Mad About Software

A Blog About Design, Process, Code, Methodology, Teams, and Culture

Subtle Knowledge. Crude Knowledge.

Every mistake that you’ve made in software development was already a well-known mistake before you made it. Every mistake you’ve made in the past that continues impeding your ability to make progress at the pace you’d expected was known at the time you made it.

Every mistake you’re making right now is already a well-known mistake. You just have to learn to sharpen up your mental lens to see these mistakes before you make them, and avoid them.

You don’t have to personally experience every class of mistake to finally become attuned to them. You can know them merely by their fingerprints. You can know them through the fundamental design principles and design qualities that define software development.

But principles and qualities are subtle things. They’re subtle knowledge. You have to have a more fine-tuned sense of software to see them. But that doesn’t mean you have to wait years or decades to get that fine tuned sense. You can just acclimate yourself to them on purpose. And that will kick start the emergence of a finer sensibility of the subtle end of the knowledge spectrum.

Subtle knowledge — or knowledge of subtle things — is the most powerful knowledge you can be equipped with. It means the difference between making mistakes that you’ll regret, and that compound the complications of the other mistakes that you regret, and always moving forward without having to deal constantly with the setbacks that issue from those mistakes.
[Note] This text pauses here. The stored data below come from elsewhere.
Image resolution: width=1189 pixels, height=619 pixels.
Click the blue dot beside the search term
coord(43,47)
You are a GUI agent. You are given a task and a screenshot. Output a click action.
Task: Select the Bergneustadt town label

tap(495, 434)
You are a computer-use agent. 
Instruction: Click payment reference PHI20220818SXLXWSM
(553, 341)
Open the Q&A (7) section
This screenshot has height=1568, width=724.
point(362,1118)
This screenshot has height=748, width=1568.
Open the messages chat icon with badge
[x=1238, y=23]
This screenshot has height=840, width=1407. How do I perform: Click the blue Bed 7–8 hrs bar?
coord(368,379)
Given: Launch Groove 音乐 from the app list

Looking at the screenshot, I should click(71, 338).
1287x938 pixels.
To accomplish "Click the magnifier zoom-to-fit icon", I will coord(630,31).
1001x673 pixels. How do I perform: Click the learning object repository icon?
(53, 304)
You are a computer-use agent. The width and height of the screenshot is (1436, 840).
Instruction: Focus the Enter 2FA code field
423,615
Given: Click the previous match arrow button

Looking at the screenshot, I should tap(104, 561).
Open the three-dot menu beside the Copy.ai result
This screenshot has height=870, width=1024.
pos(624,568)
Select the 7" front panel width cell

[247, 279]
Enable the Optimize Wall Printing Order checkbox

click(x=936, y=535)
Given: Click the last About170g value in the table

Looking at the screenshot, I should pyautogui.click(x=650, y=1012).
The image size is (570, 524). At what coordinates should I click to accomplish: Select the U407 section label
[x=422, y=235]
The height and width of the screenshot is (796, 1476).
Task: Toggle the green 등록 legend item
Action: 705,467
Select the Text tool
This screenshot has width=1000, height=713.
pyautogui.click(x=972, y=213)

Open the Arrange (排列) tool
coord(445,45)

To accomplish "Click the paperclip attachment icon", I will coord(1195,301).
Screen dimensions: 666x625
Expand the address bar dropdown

The challenge is that subtle knowledge isn’t easily-accessible through a lens that works at the magnification level where mostly the crude knowledge is found. And because of this, it’s common to reject the effects of subtle knowledge on the work. And it’s possible from this perspective to dismiss this power reflexively because it isn’t yet within view or within reach.

To the unpracticed eye, the subtleties are invisible. But they remain the foundation of everything. A cancer cell is invisible to the naked eye, but it’s impacts are undeniable. So too are the particles that act as countermeasures to it. When you’re working at the cellular or atomic level, you can have profound effect on the level of the organ or the organism. And the most pervasive, all-encompassing impact you can have on your software work are at that level.

Nonetheless, no amount of rejection of the very existence of subtle knowledge can obviate its object existence and its impacts. Knowledge of the subtle is power. It’s at that level of fine-tuning and super-fine tuning that the cancer that characterizes so much software is avoided. Developers don’t make mistakes because they want to. Developers make mistakes because their design sensing devices aren’t yet tuned to the most powerful level of conceiving of design.

Everyone starts at the beginning. And the beginning is the crude. At the beginning, just getting some code to work is a victory. Over time, it just fades into the background and becomes a given as we acquire an ever greater inventory of tools, and more experience with them.

Tools are on the crude end of the spectrum. Sooner or later we learn a thing or two about patterns. Patterns are a bit more subtle than tools, but patterns as well are crude.

Patterns and tools don’t tell us when we should use them and when to avoid using them. It’s design principles and design qualities that give us these signals.

Principles and qualities are on the other side of the spectrum: they’re subtle. In the beginning, while enjoying the victory of getting software to work at all, we may pay no attention to principles and qualities. Nonetheless, they’re still in-effect, and they’re still dictating the terms of whether we’ll regret how we’re using those more crude things.

Every developer can code. Every developer can use tools. Not every developer can see mistakes before they’re made. But every developer can become acclimated to the subtle knowledge that illuminates mistakes before they’re made–even if these things are presently invisible in the present. Design principles are subtle. Design qualities are even more subtle. Yet they are the most powerful things you can know and leverage. And they’re the difference between the enthusiasm you feel at the beginning of some work, and the enduring regret you have later.

The subtle knowledge is the ever present early warning system that keeps you from having to experience your work through the lens of eventual regret. You just have to practice seeing it, and making it a tangible part of every line of code you conceive of.